Hartweizen ist nur als Kultur bekannt und ist ein Nachfahre des Urgetreides Emmer. Er ist wärmeliebend und benötigt wenig Niederschlag. Hartweizenanbau gelingt auch in Österreich und Deutschland aber nur in wenigen Regionen und  auch in sehr geringem Ausmaß. Italien ist eines der größten Produzenten weltweit. Apulien ist seit jeher bekannt für den Anbau und auch die Verarbeitung zu Teigwaren und Brot (wie das Altamura Brot).

Die harten glasigen Körner werden nach der Ernte in Silos gelagert und vor  der Bearbeitung werden sie entweder geschält, bzw. je nach Endprodukt (Hartweizengrieß mit Teilen der Schale oder Vollkorn wird mittlerweile auch sehr viel produziert) und dann in verschieden Ausmahlungsgraden verarbeitet. Hartweizen hat aber immer eine gröbere Struktur.

Bulgur und Couscous sind auch Produkte aus Hartweizen.

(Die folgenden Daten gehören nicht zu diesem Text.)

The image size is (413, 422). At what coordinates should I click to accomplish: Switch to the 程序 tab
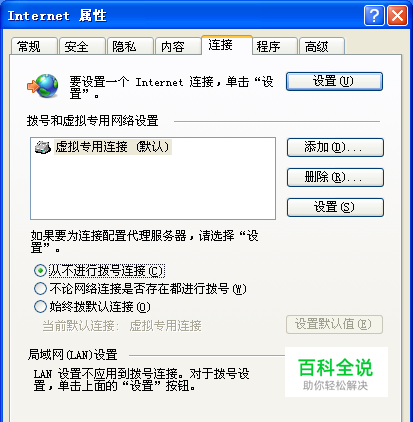point(274,46)
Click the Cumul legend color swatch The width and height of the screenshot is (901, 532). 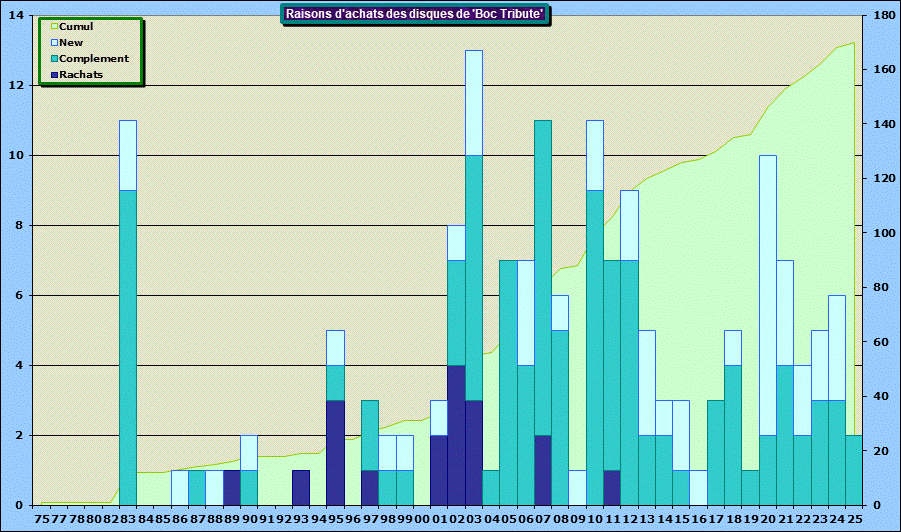52,26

Hartweizen ist sehr Protein und Eiweißreich

Verwendung:  Herstellung von Pasta, die bestens ohne Ei gelingt, Brot, Gebäck und Pizza

 

 

„Senatore Cappelli“

Eine historische Hartweizensorte die in Italien wieder kultiviert wurde. Hauptanbaugebiet in Apulien ist hier Altamura, aber auch im südlichen Salento ist er zu finden.

Besonders ist hier zu erwähnen das diese Sorte „Senatore Cappelli“ einen sehr geringen Glutengehalt hat im Vergleich zu anderen Sorten. Also so auch besser verträglich ist bei einer Glutenunverträglichkeit. Der Anbau ist anspruchsvoller da das Getreide einen sehr hohen Wuchs hat uns deshalb sehr anfällig bei Wind und Wetter ist.

Verwendung: Er ist besonders aromatisch. Für die Pasta und Focaccia Herstellung hervorragend geeignet. Für Pizza und Brot wird empfohlen noch mit einer anderen Sorte zu mischen da durch den geringeren Glutengehalt der Teig weniger aufgeht.